Levels of Interoperability

How much interoperability is enough interoperability? I looked at the paths I saw towards XBRL adoption in the past. This is another take at articulating the spectrum of possibilities of adoption of XBRL:

  • Proprietary systems, little interoperability: There are lots of different approaches to implementing XBRL and there are many missing puzzle pieces. There are some benefits to software vendors because of this such as customer lock in to their proprietary systems; but little benefit to business users.  We, in fact, already have this today. There is nothing that XBRL does that a proprietary software solution cannot do.
  • US financial reporting system, good interoperability: For, say, the SEC to be successful, comparability between information in the SEC XBRL database needs to be achieved. The SEC seems well down that path. The SEC has the hardest use case of XBRL that I have ever come across.  They use extensibility heavily, the domain is complex, the stakes are high, US GAAP is appropriate for paper-based reporting but needs changes to maximize what XBRL can provide.  Once the SEC use case is figured out by software vendors, the FASB, the SEC, and other parties; what prevents those software vendors from using what they have learned from making the SEC system work and applying those techniques in other US business domains? Nothing really. A de facto set of standards and protocols could be created between the SEC implementation and other implementations of XBRL. This seems highly likely, particularly if the financial reporting domain uses US GAAP.
  • Global financial reporting system, good interoperability: What prevents the US SEC implementation from being copied globally? Well, if software exists and that software can be modified to support not just the SEC implementation of XBRL but other similar implementations; software can be leveraged across different implementations.  The SEC seems to be past the point of no return.  I cannot see major changes happening any time soon.  I do see the possibility of the SEC going to inline XBRL (sometimes called iXBRL). If the US adopts IFRS or if the SEC allows IFRS and a lot of US companies adopt IFRS, this could improve the chances of one global financial reporting standard used globally.
  • Global business reporting system based on global financial reporting system: What if global use of XBRL is achieve in the financial reporting domain, and then because the benefits are seen and motivation for other domains rises, and then those other business domains simply leverage the approach financial reporting has used to make XBRL work in that domain.  That way, the same financial reporting software applications can be used in other business domains.

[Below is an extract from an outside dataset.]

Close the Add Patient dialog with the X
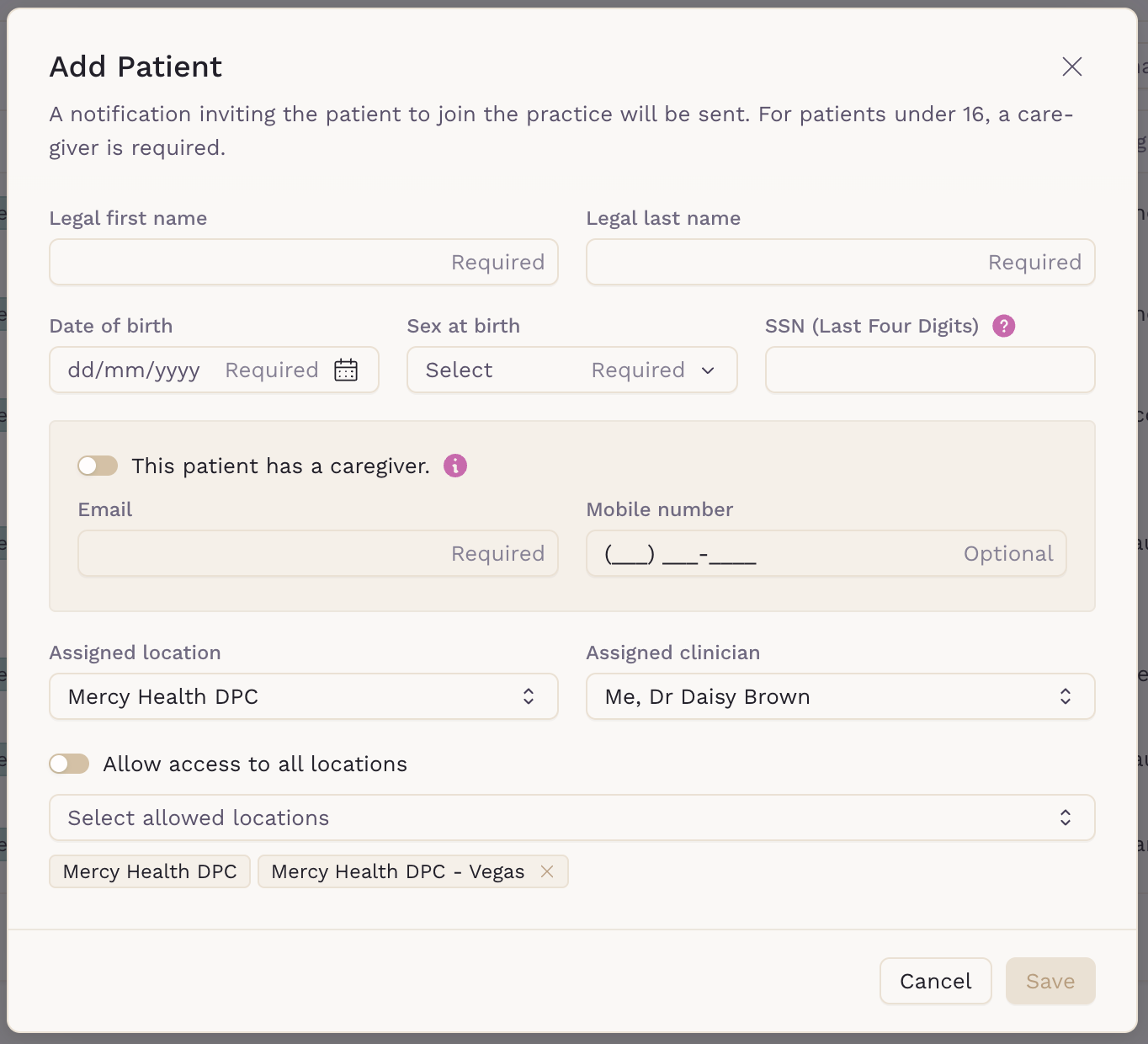Image resolution: width=1148 pixels, height=1044 pixels. tap(1071, 67)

Is financial reporting's adoption of XBRL a done deal?

While I don't think that use of XBRL for all financial reporting is a done deal quite yet, it seems to me that we are getting closer and closer to that point. I think that I would be ready to declare victory if the SEC is happy with XBRL, the SEC filers are happy with XBRL, and analysts/investors making use of the SEC XBRL filing information are happy XBRL. Since there is a lot of investment being poured into software for SEC XBRL filings, it seems to me that turning back now is out of the question. While there are some rough edges to be polished, I really think the financial reporting domain will continue to be a leader in using XBRL.  Will other financial reporting domains use XBRL? Likely.  Will financial reporting's use of XBRL inspire other business domains? That is harder to say.